Excedería largamente la extensión de esta página contar qué pasó con Barboza en Francia. Una breve síntesis da que publicó catorce discos (Trop de routes, trop de trains, y La tierra sin mal, entre otros); que ganó varios premios (el Chevalier de l’Ordre des Arts et des Lettres, que otorga el Ministerio de Cultura y Educación francés, por caso), y que se hizo muy amigo de Astor Piazzolla, cuando éste era una eminencia por esos lares. “Cuando recién llegué le preguntaron si me conocía, y él respondió por carta, con elogios hacia mi musicalidad. ‘Yo sería incapaz de tocar un chamamé’, dijo Astor y eso me dio la pauta de que era un hombre pleno de sabiduría y conocimiento. La primera vez que toqué allí, él estaba en la platea y la emoción fue tremenda, claro. Después me dijo ‘no te va a ser fácil, te va a ser jodido, negro, pero metele para adelante’... fue la última vez que hablamos”, evoca Barboza, bajo el apriete constante de un cielo caldoso.

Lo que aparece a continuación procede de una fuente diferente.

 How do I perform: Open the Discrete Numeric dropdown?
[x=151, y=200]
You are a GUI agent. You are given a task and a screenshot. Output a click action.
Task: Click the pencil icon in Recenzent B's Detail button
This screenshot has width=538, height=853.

Fue Piazzolla entonces una de las puntas del iceberg que posicionó a Barboza en París, donde concibió “La tierra sin mal”. “Que es una creencia más que una leyenda, ¿no?”, aclara él. “Una creencia que deviene de la idea de creación del universo que tienen los guaraníes, que se divide en dos: una primera perfecta, sin mal, que los hombres transgredieron y recibieron como respuesta un diluvio que hizo desaparecer gran parte de la vida en el planeta, y una segunda donde ya estaba el mal. Por eso es que los guaraníes viajaron mucho buscando esa tierra sin mal. Yo escuché esa historia y se me ocurrió hacer una melodía que terminó recibiendo cuatro premios en Francia”, desarrolla el acordeonista, que también se abrió puertas para tocar en grandes festivales: el Alte Oper de Frankfurt, Alemania; el de Jazz de Montreal (Canadá), el de Montreaux (Suiza), o el Womad, que Peter Gabriel, su organizador, traerá a Chile en febrero próximo. “Yo toqué en el Womad porque Gabriel sabía de mí y quería que fuera a tocar, e incluso toqué después de él. Es un festival donde van importantes figuras, van miles de personas y donde tuve la oportunidad de ver y conocer personalmente a Cesária Evora”, evoca Barboza, que terminó grabando un disco con la cantante caboverdeana, en 1995. “En esos festivales me sucede a menudo que me dicen ‘¿qué clase de argentino es usted que no toca tango ni bandoneón, toca chamamé, y tiene los ojos achinados?’”, se ríe él, y remata con una sentencia acorde con sus genes: “Me enorgullece que me digan aborigen”.